Geller swallowed. “After which, therefore because of which. A common logical fallacy. Before you can show a causal connection, you have to exclude sources of error. In other words, did anything else happen besides opening the australite that could have started the epidemic?”
“Such as what?”
“I don’t know. It’s all bullshit, anyway.”
“What do you mean?” McNulty asked. There was a funny expression on Geller’s face.
“Ah, hell. That’s just the conventional crap I was feeding you. I don’t even know why I said it. Sure, I think something came out of that australite. I’ll tell you something else, I think it’s intelligent.”
“But you say you didn’t see anything when you cracked the thing open?”
“Right. So it’s invisible, or it’s a gas, or too small to be seen, or some kind of coherent packet of energy, or who knows what. One thing we can be pretty sure of, it’s not from here. It fell out of space, maybe millions of years ago. So there’s no reason to expect it to look like anything we’re familiar with.”
“I’ve been thinking the same thing, but I thought I was crazy. The damn thing knows what we’re doing. When I asked people to come in if they felt faint, it jumped from one to another every time they started to do it. All right, suppose all this is true. What can we do about it? Give me some ideas—I’m fresh out.”
Geller leaned back and wiped his lips, looking pleased. “Well, what do we know so far? First of all, we know that the collapse comes when the thing leaves. When it goes into somebody, they feel faint for a minute. Second, we know, or at least I know, that it doesn’t make you feel any different while it’s in you.”
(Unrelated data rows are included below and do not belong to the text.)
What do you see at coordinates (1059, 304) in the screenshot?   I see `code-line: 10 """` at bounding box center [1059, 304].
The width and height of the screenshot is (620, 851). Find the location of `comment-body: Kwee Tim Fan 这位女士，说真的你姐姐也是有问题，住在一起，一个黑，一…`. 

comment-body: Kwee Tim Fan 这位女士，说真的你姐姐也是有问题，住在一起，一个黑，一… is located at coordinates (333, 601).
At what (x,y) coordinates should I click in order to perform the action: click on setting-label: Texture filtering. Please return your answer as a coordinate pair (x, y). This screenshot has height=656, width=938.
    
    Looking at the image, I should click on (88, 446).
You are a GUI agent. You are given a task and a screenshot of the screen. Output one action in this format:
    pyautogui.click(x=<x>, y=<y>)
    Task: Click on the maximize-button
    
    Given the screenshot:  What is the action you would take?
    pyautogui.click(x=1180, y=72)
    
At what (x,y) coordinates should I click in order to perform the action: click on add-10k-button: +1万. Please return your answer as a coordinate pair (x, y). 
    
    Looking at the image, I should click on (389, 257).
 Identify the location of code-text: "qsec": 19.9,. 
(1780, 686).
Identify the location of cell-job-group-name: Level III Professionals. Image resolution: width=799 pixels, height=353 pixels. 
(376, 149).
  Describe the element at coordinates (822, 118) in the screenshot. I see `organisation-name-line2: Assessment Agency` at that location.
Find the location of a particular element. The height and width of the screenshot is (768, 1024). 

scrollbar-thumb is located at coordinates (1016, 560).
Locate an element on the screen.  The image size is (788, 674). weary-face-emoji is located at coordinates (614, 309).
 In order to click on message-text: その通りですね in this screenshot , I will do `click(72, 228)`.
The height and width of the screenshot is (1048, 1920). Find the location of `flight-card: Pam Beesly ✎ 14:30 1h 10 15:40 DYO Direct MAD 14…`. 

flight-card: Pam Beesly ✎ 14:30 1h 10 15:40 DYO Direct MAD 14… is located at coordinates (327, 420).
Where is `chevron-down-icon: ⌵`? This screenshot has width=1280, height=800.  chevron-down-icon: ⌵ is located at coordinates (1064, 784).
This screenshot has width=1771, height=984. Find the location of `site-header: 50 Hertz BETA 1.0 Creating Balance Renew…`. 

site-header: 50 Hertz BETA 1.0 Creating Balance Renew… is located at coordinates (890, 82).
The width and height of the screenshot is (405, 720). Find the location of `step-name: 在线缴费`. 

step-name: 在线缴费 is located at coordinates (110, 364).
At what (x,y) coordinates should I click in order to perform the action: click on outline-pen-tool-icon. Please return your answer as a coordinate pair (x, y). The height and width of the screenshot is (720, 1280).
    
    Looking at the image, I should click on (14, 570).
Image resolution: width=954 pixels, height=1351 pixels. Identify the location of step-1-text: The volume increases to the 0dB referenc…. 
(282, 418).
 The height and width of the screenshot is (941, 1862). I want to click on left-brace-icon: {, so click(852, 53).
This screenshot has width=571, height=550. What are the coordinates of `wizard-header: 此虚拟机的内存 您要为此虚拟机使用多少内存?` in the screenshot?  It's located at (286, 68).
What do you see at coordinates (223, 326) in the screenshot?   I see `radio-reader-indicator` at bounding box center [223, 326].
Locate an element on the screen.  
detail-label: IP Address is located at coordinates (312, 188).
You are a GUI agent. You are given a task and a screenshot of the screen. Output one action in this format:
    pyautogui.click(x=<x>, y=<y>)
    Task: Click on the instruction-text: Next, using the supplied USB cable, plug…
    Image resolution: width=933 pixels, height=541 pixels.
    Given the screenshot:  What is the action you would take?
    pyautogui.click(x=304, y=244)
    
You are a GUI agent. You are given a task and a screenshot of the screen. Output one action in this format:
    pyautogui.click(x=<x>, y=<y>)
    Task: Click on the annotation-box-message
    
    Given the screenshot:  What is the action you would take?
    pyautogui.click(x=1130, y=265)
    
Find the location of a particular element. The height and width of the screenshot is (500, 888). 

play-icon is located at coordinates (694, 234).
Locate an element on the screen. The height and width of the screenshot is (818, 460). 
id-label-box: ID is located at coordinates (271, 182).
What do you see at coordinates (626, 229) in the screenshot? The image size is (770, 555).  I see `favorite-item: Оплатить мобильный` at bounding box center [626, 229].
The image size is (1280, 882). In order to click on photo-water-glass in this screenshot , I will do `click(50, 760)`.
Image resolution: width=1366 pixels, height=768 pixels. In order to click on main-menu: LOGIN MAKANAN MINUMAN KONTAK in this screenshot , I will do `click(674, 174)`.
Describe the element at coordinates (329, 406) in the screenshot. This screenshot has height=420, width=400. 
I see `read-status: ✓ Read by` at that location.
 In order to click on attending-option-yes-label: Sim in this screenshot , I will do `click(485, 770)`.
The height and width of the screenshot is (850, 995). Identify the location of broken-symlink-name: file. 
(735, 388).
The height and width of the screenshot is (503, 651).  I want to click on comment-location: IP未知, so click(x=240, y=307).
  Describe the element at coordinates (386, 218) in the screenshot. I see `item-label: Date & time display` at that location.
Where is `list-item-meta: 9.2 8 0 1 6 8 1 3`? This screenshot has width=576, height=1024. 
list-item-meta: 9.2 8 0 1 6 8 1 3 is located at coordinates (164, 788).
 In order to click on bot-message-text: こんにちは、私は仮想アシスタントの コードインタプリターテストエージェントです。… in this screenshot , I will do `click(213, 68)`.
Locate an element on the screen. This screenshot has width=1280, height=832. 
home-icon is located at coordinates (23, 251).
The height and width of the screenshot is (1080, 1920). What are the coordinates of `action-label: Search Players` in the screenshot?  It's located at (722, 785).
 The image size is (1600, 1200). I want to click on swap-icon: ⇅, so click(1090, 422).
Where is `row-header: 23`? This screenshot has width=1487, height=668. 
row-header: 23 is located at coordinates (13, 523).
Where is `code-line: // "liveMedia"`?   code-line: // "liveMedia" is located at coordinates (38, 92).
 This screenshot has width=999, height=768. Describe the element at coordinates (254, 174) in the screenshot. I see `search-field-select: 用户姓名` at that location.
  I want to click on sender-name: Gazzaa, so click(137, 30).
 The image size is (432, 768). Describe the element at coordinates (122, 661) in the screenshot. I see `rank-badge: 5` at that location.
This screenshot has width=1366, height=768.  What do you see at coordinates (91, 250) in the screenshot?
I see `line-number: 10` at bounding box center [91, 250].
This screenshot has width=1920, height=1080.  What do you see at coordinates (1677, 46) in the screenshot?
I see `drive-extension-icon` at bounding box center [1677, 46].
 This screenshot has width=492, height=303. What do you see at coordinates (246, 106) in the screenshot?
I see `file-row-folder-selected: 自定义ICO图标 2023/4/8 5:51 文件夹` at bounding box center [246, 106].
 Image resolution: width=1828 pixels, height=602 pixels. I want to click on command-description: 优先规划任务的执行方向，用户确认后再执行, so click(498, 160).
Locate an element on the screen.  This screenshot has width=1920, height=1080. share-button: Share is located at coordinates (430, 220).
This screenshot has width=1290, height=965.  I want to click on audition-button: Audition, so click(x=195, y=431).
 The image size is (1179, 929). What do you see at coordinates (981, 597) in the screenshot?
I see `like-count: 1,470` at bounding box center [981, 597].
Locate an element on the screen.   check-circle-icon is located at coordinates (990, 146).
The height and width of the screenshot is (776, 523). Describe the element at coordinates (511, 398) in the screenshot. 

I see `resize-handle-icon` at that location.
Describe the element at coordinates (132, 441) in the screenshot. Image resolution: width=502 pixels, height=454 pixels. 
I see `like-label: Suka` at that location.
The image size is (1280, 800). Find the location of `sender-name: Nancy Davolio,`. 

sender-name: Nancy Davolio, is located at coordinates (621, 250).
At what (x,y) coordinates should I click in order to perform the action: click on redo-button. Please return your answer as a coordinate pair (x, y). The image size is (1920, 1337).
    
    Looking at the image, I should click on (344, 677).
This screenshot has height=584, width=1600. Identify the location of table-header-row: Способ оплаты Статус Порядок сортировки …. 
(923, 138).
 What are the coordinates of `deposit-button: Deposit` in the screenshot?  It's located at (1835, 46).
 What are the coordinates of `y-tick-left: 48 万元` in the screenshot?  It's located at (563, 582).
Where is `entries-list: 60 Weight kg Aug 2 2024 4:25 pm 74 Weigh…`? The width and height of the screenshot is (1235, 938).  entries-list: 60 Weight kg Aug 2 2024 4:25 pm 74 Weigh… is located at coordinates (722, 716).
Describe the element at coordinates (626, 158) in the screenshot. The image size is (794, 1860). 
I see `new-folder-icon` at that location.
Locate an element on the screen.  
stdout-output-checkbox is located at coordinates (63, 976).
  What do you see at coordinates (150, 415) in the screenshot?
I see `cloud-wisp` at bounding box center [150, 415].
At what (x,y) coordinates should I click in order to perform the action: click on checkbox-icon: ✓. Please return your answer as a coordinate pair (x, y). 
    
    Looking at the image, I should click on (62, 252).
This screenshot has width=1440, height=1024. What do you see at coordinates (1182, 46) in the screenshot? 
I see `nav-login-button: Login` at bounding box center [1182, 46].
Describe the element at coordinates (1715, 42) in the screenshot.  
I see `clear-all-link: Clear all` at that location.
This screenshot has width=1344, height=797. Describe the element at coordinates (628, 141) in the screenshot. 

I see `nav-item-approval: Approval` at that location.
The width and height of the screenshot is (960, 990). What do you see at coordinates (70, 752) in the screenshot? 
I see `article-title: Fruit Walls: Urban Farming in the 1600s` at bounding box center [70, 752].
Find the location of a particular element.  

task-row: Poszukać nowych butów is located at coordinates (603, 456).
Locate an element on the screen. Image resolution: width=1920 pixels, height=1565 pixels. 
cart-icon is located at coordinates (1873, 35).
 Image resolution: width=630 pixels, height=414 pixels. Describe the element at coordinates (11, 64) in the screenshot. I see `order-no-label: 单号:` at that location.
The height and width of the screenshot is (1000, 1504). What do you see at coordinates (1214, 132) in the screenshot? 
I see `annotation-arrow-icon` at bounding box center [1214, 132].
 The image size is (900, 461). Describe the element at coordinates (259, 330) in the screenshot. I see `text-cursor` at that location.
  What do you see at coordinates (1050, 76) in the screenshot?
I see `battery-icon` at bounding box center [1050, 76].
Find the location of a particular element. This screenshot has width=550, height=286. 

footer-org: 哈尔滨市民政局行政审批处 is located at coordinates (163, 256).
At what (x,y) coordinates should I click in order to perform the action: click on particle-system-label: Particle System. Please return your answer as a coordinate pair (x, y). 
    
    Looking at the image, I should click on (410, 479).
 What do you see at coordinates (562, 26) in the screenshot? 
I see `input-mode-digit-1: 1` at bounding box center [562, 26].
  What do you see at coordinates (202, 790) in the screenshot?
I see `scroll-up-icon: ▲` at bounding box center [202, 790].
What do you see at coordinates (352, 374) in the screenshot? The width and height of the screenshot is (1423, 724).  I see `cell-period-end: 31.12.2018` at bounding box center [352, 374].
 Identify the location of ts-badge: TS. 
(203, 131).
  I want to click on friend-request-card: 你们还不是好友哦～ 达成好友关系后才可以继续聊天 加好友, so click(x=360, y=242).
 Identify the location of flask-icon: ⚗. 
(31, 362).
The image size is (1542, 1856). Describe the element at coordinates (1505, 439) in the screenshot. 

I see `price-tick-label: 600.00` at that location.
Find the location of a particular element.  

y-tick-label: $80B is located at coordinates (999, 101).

“What about afterward?” McNulty asked delicately. “Do you feel different now?”
Geller scowled at him. “I don’t know. Maybe. There’s your post hoc, ergo propter hoc again. If I do feel different, we still don’t know if it’s because I had the parasite.”
“Could you tell me what the difference is?”
“In how I feel?” Geller hesitated. “To tell you the truth, I’m just not buying a lot of the stuff I used to swallow.”
“That could happen to anybody,” McNulty said sympathetically.
“Sure. So let’s skip it and get back to the parasite. One thing we know, it couldn’t get out of that glass ball until it was broken. So whatever it is, it probably can’t pass through a solid object. So the problem is to get the jinni back in the bottle.”
McNulty had his notepad out and was doodling. “If we put somebody in a glass case?” he said tentatively.
“It’s too smart for that. Unless we could get them when they’re asleep.”
McNulty shook his head. “Glass case,” he said. “Like an aquarium? What would you do about the seams? There’d have to be an air supply. Might get out through the hoses. Got to be something better.”
“Well, what are its limitations? First of all, it never has gone through a wall or anything, as far as we know—is that right?”
McNulty nodded.
“Okay, that’s something. Next thing, how far away have the patients been from each other?”
McNulty looked startled. “Never thought of that. They've all been close.”
“What’s the farthest?”
“I’d have to ask. Probably three, four feet.”
“Okay, if it never has gone farther than that, it may be because it can’t. Anything else?”
McNulty stared at the wall. “Sleep,” he said. “You talked about sleep. I’d have to go through the interviews, but I bet I’m right—it never has left a person when they were asleep.”
“Good. All right, let’s see what we’ve got. It can’t go through walls, it can’t travel more than three or four feet between people, and it can’t leave a sleeping person. What does that add up to?”
McNulty looked at the desk awhile. “What it adds up to,” he said, “is who’s going to bell the cat?”